### [Exercise aim]
Reproduce the data below word for word, setting aside any picture it holds.

[Stored data entries]
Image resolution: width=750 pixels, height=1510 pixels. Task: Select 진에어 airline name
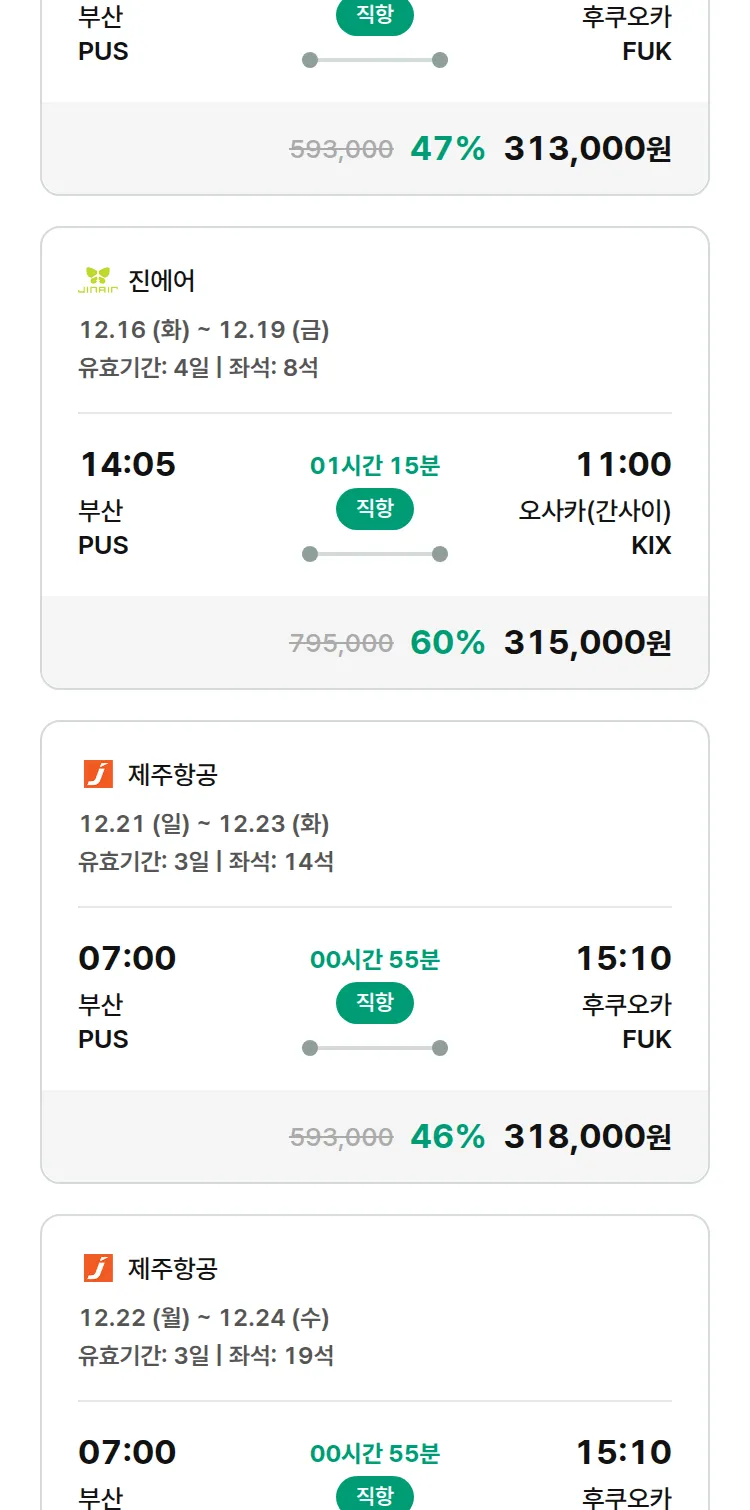tap(162, 281)
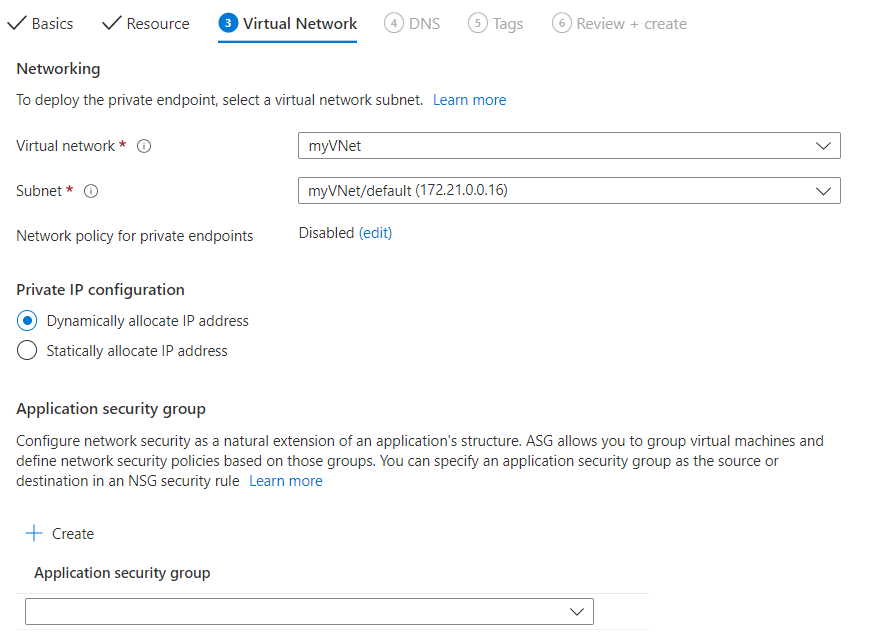This screenshot has width=890, height=632.
Task: Select Statically allocate IP address
Action: tap(28, 351)
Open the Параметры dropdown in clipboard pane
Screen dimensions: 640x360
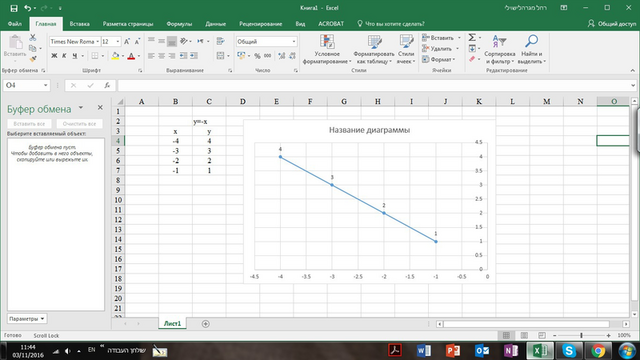(x=27, y=319)
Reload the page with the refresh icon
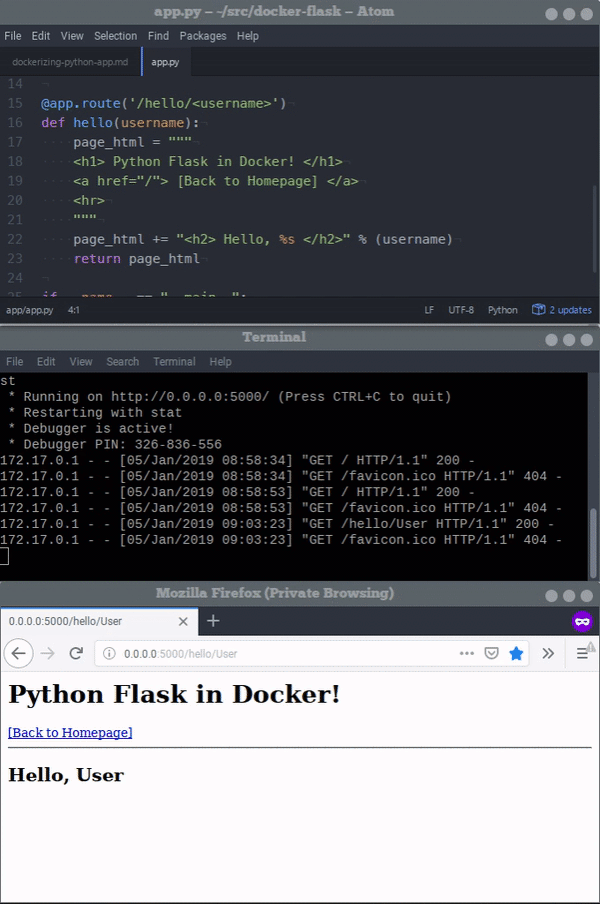The width and height of the screenshot is (600, 904). click(76, 653)

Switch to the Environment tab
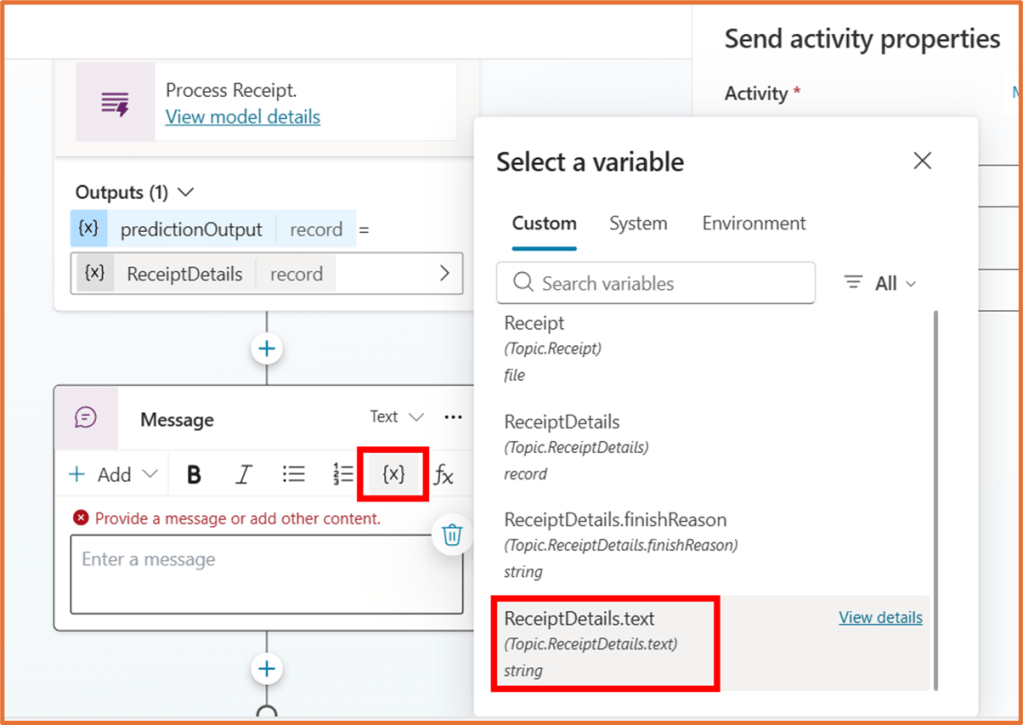point(753,223)
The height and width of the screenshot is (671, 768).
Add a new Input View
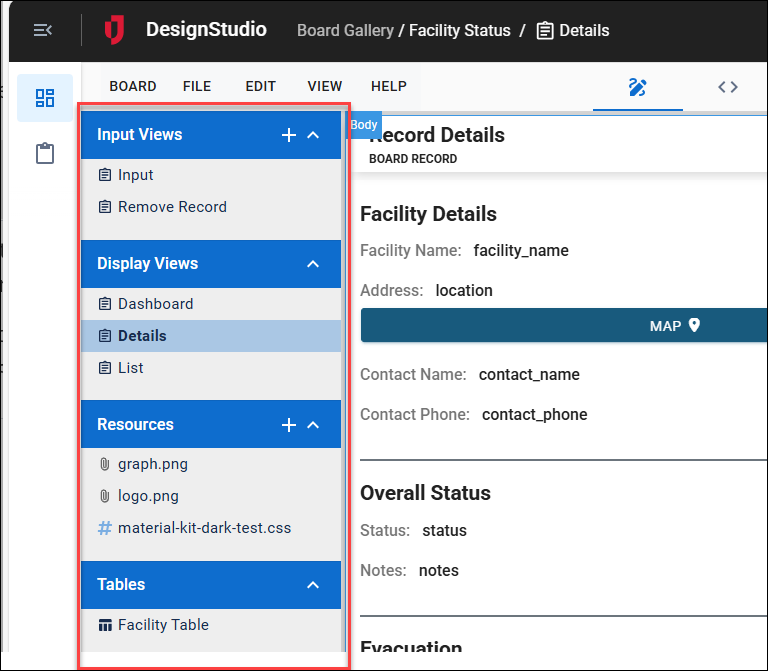tap(289, 135)
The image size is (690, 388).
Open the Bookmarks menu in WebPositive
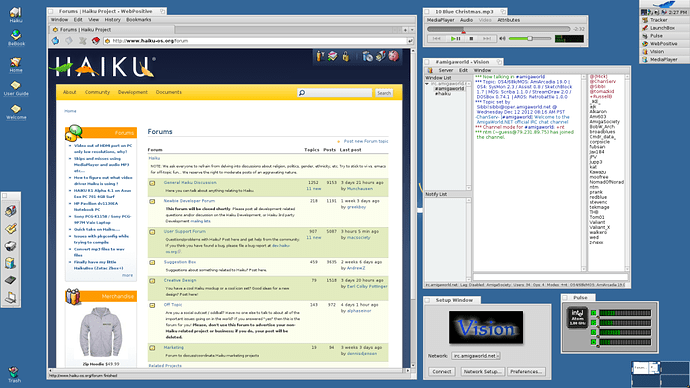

### [Result for this task]
Image resolution: width=750 pixels, height=1510 pixels. Task: Select 진에어 airline name
tap(162, 281)
This screenshot has width=890, height=632.
Task: Select Statically allocate IP address
Action: tap(28, 351)
Open the Параметры dropdown in clipboard pane
Screen dimensions: 640x360
(x=27, y=319)
Reload the page with the refresh icon
The width and height of the screenshot is (600, 904). click(76, 653)

Switch to the Environment tab
point(753,223)
The height and width of the screenshot is (671, 768).
Add a new Input View
tap(289, 135)
The image size is (690, 388).
Open the Bookmarks menu in WebPositive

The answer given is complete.